**Supplied material**
=-=-=

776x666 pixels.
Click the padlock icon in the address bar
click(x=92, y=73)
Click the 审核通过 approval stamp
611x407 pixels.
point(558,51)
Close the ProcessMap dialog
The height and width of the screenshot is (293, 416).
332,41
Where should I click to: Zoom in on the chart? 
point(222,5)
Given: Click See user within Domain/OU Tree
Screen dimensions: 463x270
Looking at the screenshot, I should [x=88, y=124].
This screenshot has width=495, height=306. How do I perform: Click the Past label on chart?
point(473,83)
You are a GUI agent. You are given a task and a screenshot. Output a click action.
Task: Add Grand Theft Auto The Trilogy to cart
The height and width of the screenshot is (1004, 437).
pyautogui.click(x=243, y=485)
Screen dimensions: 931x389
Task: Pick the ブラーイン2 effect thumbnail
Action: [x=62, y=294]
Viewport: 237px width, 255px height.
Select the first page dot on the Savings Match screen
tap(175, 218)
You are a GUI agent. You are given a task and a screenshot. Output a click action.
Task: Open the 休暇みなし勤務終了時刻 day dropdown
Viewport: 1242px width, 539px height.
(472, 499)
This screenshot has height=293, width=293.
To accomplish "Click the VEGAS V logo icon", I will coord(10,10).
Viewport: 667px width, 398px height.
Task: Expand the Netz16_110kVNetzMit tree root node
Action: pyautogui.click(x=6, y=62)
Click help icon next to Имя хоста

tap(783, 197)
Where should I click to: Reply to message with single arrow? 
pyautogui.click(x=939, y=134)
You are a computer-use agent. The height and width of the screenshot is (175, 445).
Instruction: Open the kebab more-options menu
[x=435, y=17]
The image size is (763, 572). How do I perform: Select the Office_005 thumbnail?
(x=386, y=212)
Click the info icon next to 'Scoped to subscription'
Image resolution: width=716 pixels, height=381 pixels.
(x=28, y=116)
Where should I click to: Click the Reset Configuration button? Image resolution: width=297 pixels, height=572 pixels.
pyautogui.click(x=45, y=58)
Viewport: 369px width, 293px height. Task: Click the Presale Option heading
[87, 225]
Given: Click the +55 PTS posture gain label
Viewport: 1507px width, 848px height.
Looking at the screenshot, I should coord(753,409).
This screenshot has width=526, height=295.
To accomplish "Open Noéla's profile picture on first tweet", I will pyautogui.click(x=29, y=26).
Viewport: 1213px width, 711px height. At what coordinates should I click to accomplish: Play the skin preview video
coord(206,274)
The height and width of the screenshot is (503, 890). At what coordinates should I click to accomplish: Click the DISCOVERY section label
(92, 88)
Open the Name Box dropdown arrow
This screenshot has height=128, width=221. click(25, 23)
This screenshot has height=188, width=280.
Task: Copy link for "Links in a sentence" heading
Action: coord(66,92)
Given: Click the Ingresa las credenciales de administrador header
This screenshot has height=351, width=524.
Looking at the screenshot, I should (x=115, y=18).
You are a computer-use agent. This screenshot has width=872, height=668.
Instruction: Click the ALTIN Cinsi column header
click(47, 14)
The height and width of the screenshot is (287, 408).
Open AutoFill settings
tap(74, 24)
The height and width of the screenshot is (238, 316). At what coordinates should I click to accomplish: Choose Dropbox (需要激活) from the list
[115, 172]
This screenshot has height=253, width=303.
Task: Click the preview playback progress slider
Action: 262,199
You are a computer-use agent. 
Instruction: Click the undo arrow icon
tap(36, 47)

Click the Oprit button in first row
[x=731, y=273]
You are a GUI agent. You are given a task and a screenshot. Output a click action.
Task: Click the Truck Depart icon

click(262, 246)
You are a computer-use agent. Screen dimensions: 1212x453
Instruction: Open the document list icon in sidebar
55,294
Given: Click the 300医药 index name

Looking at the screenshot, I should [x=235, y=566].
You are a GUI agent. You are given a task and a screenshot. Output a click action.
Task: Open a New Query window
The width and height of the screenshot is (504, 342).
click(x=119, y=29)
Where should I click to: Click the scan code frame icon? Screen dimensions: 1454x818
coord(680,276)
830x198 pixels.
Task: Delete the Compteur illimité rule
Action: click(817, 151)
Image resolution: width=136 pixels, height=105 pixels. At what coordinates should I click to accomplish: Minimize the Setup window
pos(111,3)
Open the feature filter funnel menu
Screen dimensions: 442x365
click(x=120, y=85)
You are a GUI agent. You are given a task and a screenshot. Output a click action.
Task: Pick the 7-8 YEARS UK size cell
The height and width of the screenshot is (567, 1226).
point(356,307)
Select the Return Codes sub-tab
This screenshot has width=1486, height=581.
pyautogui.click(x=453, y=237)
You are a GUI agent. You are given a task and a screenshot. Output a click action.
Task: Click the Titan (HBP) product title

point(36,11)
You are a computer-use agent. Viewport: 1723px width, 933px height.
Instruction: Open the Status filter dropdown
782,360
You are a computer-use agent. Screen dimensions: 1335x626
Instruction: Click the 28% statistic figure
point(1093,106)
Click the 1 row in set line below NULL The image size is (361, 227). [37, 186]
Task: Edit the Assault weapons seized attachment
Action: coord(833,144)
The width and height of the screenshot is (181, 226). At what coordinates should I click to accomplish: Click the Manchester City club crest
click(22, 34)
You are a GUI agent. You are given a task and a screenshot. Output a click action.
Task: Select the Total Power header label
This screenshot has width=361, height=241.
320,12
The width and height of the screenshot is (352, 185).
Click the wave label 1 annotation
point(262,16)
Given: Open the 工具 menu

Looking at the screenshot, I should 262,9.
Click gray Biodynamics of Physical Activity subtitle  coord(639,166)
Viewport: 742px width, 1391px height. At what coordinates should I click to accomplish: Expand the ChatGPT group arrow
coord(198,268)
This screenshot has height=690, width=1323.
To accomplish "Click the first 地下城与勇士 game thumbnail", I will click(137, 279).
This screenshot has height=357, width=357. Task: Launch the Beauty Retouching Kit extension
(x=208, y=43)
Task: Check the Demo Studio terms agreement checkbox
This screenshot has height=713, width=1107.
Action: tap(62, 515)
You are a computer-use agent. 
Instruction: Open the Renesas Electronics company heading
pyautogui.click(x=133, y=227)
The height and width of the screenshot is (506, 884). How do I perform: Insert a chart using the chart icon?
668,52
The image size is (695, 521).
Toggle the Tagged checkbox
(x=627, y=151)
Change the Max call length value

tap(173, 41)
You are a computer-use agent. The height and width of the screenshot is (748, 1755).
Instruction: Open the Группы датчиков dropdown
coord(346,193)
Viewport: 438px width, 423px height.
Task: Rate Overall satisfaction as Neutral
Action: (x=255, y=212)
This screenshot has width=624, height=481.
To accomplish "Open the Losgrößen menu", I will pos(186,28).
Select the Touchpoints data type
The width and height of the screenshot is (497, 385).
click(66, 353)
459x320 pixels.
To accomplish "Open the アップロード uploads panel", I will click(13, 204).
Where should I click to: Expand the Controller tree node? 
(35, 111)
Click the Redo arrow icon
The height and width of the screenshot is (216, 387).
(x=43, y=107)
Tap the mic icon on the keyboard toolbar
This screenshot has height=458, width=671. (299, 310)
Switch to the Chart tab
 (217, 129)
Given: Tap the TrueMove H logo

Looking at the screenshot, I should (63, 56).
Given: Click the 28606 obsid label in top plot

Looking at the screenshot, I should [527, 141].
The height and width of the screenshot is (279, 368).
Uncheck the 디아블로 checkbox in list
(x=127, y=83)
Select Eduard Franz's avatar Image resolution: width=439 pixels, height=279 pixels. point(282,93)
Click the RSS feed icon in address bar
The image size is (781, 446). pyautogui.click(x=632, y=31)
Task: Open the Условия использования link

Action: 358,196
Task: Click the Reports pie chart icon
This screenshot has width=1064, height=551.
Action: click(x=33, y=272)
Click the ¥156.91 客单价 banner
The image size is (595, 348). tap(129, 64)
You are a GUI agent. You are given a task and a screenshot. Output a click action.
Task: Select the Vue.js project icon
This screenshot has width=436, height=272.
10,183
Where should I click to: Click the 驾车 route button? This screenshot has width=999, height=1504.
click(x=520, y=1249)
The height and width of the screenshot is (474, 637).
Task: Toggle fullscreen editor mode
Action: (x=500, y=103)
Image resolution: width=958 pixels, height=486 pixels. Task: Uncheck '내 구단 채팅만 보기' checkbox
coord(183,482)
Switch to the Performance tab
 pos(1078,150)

=-=-=

**Goal of the exercise**
Read through the entries, then copy every line where the string "computer" is found.

**Written response**
You are a computer-use agent. The height and width of the screenshot is (175, 445).
You are a computer-use agent. This screenshot has width=872, height=668.
You are a computer-use agent. 
You are a computer-use agent. Screen dimensions: 1212x453
You are a computer-use agent. Viewport: 1723px width, 933px height.
You are a computer-use agent. Screen dimensions: 1335x626
You are a computer-use agent. 
You are a computer-use agent. The height and width of the screenshot is (748, 1755).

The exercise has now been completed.